オオカミ社長の求愛から逃げられません!
「仕事は楽しいですよ。色んな人に出会えるし、やりがいもあるし、自分を成長させてくれます」
「ふーん、なんかめんどくさそうね」
「そんなことないですよ。私は今の仕事が大好きです」
そう言うと、さらに首をかしげていた。きっと根っこから価値観が違うんだろう。
「まぁ、私には関係ないことだけど。せいぜい頑張れば」
そう言い残すと西園寺さんはエレベーターには乗らず、どこか面白くなさそうな顔でエントランスを出て行った。

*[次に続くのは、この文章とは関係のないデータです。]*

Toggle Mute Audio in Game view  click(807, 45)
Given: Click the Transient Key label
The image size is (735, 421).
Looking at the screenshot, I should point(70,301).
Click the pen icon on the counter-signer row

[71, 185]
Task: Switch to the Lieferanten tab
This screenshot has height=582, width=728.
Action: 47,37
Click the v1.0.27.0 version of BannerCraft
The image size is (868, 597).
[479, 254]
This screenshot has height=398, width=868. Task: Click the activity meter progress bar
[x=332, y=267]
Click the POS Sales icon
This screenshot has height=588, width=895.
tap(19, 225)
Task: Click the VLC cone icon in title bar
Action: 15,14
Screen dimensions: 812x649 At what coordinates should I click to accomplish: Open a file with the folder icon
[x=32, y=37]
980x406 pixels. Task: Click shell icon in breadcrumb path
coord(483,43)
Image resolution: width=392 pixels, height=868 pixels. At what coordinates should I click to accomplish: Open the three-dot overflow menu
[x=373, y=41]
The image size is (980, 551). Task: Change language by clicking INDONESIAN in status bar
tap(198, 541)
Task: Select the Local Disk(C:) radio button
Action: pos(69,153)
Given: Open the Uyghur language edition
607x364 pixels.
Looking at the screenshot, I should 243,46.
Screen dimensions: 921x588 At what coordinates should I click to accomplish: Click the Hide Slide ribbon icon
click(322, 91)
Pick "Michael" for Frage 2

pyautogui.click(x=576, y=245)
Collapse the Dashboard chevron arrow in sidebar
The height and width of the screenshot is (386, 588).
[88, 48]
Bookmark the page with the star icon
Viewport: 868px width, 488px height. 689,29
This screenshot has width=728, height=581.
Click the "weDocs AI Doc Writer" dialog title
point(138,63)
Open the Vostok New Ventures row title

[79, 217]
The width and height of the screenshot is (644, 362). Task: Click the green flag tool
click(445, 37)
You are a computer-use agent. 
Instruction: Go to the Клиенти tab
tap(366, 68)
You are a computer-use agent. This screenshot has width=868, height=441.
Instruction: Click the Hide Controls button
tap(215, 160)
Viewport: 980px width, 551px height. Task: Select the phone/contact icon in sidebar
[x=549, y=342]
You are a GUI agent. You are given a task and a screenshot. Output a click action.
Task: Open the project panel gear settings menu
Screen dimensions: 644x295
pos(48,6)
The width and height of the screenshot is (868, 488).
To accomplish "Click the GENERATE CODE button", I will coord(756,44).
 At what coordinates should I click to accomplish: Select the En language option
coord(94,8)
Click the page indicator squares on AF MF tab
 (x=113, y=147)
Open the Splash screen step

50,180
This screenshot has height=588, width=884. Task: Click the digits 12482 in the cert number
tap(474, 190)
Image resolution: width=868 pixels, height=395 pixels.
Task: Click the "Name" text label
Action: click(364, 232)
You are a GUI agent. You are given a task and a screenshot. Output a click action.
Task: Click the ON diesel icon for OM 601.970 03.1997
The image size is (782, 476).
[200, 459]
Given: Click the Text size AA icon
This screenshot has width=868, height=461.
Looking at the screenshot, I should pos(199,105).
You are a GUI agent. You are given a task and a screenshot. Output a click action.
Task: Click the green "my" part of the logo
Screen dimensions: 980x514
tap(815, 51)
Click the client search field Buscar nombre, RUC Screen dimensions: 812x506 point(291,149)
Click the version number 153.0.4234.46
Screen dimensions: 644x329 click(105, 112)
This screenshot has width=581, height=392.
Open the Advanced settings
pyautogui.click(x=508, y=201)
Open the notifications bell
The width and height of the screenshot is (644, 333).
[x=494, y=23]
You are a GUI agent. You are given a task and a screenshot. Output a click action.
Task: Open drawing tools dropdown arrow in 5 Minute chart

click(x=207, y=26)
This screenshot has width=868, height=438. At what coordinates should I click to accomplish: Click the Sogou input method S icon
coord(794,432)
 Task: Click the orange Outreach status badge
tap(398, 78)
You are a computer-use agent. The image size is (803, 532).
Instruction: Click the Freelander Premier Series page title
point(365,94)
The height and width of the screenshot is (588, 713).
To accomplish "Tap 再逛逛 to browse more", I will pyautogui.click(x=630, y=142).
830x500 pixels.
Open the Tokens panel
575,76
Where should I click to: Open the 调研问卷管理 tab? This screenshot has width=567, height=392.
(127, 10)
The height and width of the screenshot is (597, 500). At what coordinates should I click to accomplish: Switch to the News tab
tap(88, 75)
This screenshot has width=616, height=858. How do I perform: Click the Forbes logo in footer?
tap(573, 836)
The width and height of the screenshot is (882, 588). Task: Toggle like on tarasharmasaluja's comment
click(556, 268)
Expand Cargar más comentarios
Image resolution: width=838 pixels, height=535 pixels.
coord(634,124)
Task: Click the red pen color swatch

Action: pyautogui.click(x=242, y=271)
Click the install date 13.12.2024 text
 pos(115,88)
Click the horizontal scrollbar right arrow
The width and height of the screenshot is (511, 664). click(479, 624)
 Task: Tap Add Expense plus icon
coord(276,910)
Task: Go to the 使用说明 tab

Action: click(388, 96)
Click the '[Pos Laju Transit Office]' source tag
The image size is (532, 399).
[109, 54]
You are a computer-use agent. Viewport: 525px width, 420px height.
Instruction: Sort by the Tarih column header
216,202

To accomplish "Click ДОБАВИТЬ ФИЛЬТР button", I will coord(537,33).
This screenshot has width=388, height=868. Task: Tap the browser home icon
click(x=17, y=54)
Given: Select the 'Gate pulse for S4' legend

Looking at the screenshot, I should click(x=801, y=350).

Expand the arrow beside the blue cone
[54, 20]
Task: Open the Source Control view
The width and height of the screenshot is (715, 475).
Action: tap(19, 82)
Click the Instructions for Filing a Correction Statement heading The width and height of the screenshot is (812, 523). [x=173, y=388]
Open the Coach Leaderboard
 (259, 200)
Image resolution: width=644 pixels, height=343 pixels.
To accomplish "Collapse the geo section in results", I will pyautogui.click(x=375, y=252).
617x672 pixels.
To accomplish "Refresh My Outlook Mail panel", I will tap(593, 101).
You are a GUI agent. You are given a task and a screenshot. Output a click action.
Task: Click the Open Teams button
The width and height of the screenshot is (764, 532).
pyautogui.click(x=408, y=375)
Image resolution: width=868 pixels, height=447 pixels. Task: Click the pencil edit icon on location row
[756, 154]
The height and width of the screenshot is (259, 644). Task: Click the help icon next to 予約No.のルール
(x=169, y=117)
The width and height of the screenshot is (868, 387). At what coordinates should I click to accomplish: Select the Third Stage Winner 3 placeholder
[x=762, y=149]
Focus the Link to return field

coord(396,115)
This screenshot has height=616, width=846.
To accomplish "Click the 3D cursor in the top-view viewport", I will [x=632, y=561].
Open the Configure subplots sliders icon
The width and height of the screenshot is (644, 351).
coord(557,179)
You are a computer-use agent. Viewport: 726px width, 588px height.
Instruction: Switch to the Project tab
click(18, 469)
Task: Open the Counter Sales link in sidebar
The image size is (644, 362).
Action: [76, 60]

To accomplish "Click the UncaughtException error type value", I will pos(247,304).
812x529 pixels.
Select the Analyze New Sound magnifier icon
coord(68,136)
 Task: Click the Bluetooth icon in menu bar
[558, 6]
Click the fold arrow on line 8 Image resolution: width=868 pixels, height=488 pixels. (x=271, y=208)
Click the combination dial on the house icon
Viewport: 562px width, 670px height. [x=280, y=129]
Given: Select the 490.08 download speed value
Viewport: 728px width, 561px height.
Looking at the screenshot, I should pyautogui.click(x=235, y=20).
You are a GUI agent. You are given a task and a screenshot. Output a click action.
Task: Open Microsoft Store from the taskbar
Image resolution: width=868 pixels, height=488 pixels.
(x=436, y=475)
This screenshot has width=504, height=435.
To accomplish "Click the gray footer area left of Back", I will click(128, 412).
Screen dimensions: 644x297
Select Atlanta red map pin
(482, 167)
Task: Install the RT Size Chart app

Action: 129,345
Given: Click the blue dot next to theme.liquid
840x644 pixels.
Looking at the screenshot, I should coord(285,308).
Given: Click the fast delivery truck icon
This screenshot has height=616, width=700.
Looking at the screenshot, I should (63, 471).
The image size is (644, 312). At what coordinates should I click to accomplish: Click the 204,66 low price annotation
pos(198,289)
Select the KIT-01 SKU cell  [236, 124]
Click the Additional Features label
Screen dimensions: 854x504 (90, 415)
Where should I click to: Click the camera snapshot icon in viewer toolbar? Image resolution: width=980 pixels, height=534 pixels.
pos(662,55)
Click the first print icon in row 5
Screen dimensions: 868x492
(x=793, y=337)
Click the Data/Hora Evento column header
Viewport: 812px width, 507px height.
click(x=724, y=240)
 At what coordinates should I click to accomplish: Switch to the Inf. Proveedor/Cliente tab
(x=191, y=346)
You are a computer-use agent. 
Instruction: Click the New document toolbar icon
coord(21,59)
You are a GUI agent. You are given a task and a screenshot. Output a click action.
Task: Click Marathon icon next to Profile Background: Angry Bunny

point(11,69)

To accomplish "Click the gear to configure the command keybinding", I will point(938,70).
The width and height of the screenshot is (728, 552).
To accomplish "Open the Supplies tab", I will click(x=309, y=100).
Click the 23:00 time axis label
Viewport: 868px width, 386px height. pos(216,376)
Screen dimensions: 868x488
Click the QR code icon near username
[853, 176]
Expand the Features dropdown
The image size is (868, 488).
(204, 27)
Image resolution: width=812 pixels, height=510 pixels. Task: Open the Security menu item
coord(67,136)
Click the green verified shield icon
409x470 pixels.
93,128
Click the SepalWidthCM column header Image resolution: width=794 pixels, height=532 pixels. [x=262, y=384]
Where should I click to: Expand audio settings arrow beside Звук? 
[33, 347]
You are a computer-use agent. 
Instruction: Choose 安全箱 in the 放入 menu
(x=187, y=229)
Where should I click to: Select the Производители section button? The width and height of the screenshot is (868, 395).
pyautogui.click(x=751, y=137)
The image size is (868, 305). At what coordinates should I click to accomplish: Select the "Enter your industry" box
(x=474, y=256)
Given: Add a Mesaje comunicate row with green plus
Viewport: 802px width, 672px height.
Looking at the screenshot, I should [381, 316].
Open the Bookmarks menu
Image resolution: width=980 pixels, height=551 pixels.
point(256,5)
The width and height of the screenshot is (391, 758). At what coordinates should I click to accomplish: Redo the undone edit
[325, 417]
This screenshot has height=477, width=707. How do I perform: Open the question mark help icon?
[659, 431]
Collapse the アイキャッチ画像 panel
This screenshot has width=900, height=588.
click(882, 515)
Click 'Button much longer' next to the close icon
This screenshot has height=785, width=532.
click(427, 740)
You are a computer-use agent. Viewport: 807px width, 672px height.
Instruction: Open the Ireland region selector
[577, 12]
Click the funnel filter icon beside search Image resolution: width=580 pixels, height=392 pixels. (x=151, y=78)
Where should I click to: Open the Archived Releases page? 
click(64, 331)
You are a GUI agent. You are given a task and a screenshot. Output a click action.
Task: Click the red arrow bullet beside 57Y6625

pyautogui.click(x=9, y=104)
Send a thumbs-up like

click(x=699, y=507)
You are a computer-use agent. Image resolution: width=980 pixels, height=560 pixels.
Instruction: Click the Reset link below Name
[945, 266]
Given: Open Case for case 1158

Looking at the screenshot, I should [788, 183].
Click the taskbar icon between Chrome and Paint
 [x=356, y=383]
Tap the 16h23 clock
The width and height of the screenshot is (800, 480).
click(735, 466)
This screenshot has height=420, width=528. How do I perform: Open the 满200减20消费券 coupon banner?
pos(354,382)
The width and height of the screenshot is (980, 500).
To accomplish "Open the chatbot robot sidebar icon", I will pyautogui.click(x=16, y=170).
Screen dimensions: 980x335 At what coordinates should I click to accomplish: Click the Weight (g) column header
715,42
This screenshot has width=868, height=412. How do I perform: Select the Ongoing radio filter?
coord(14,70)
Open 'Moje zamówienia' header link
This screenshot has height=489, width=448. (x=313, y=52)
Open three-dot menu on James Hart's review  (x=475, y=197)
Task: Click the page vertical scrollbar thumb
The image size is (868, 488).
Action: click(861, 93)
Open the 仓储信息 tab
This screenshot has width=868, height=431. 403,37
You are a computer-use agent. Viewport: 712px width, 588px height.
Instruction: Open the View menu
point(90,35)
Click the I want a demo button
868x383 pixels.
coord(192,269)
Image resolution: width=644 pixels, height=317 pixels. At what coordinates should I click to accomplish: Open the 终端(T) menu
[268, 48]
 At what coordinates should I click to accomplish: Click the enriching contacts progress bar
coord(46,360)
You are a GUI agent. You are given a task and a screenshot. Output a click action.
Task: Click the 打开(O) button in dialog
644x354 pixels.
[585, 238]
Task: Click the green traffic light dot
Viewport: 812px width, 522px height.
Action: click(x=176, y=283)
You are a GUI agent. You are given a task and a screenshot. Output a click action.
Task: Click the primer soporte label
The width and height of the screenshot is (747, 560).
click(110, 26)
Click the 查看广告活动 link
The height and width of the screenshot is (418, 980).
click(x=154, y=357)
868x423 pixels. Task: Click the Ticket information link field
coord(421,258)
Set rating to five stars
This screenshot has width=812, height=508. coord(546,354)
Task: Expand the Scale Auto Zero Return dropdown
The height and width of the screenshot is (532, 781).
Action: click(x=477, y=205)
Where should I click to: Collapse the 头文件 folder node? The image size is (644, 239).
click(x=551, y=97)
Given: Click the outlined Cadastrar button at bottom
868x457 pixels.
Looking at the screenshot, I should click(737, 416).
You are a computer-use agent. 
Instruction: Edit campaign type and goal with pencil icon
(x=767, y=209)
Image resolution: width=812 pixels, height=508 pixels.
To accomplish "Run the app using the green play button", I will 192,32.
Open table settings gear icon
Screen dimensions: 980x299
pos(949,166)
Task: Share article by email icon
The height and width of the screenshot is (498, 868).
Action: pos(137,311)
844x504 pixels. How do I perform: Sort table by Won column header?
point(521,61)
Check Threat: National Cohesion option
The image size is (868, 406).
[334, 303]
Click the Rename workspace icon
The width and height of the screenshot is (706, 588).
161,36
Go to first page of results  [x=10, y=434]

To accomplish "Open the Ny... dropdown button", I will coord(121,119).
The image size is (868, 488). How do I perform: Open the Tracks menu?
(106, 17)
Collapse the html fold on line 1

何か気に障るようなこと言っちゃったかな。
……とういか、同じマンションに住んでいたんだ。
その日の夜。
「明後日から出張になりそうなんだ」
夕食中、綺麗な作法でハンバーグにナイフを入れる晴くんが言った。
「え!? 出張ですか?」
「あぁ、一週間ニューヨークに。ちょっと大きな商談があって」
「そう、ですか」
それを聞いて途端に寂しい気持ちになる。一週間も会えないなんて……。
「里香もそろそろ復帰するんだよね?」
そう問われ、あっ……と思った。
いつ言おういつ言おうとタイミングを見計らっていたけど、三日月堂が休業していることを、結局まだ言い出せていない。だけどそんな大事な時に、また私のことで心配かけたくない。
「えっと、そうですね」
「また何か嫌がらせされたらすぐ言えよ? ニューヨークからでも飛んでいくから」
「まさかそんな」
いくら晴くんでも、さすがにそんなことできるはずないだろう。真顔でそう言う彼を見て、思わずふふっと笑ってしまった。